# WHAT THE EXERCISE ASKS:
Print the records below exactly, with no pictures.

Saved data entries
***

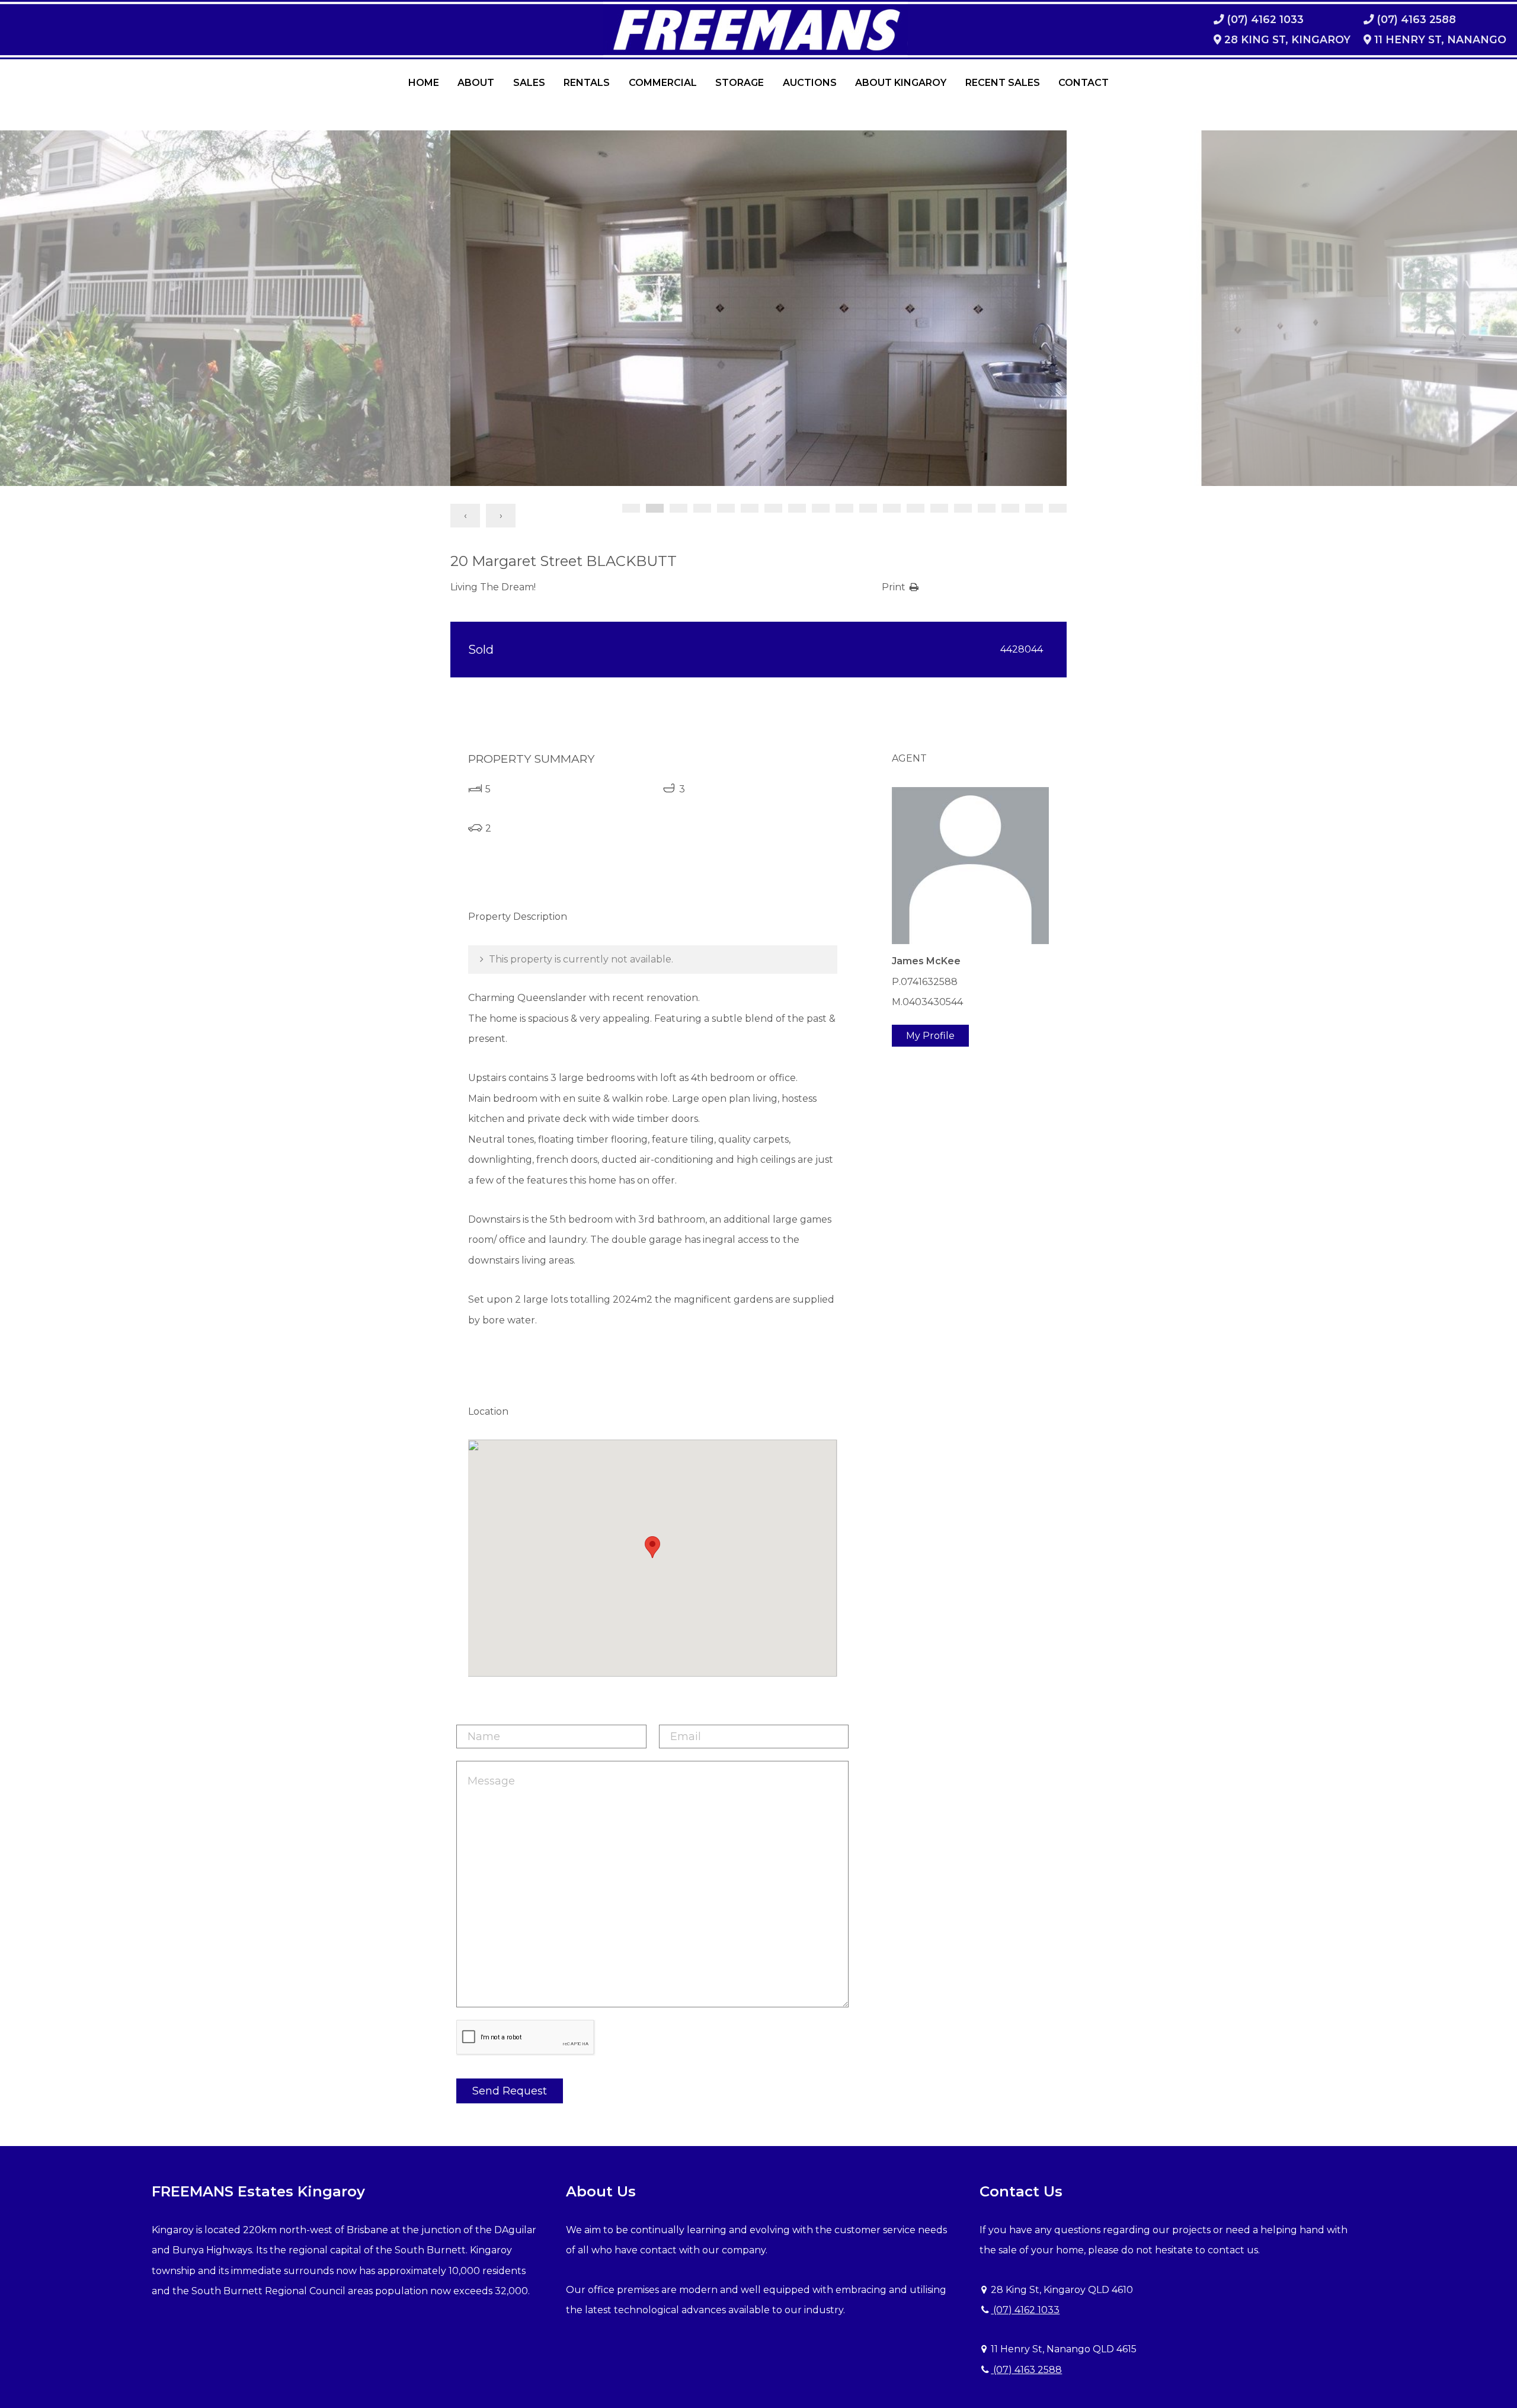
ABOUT (475, 82)
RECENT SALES (1002, 82)
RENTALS (587, 82)
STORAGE (739, 82)
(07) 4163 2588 (1026, 2369)
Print (893, 587)
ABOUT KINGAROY (900, 82)
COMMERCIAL (663, 82)
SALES (529, 82)
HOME (423, 82)
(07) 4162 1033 (1025, 2310)
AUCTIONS (810, 82)
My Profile (930, 1035)
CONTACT (1083, 82)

***

# TASK RESPONSE:
ABOUT (475, 82)
RECENT SALES (1002, 82)
RENTALS (587, 82)
STORAGE (739, 82)
(07) 4163 2588 (1026, 2369)
Print (893, 587)
ABOUT KINGAROY (900, 82)
COMMERCIAL (663, 82)
SALES (529, 82)
HOME (423, 82)
(07) 4162 1033 (1025, 2310)
AUCTIONS (810, 82)
My Profile (930, 1035)
CONTACT (1083, 82)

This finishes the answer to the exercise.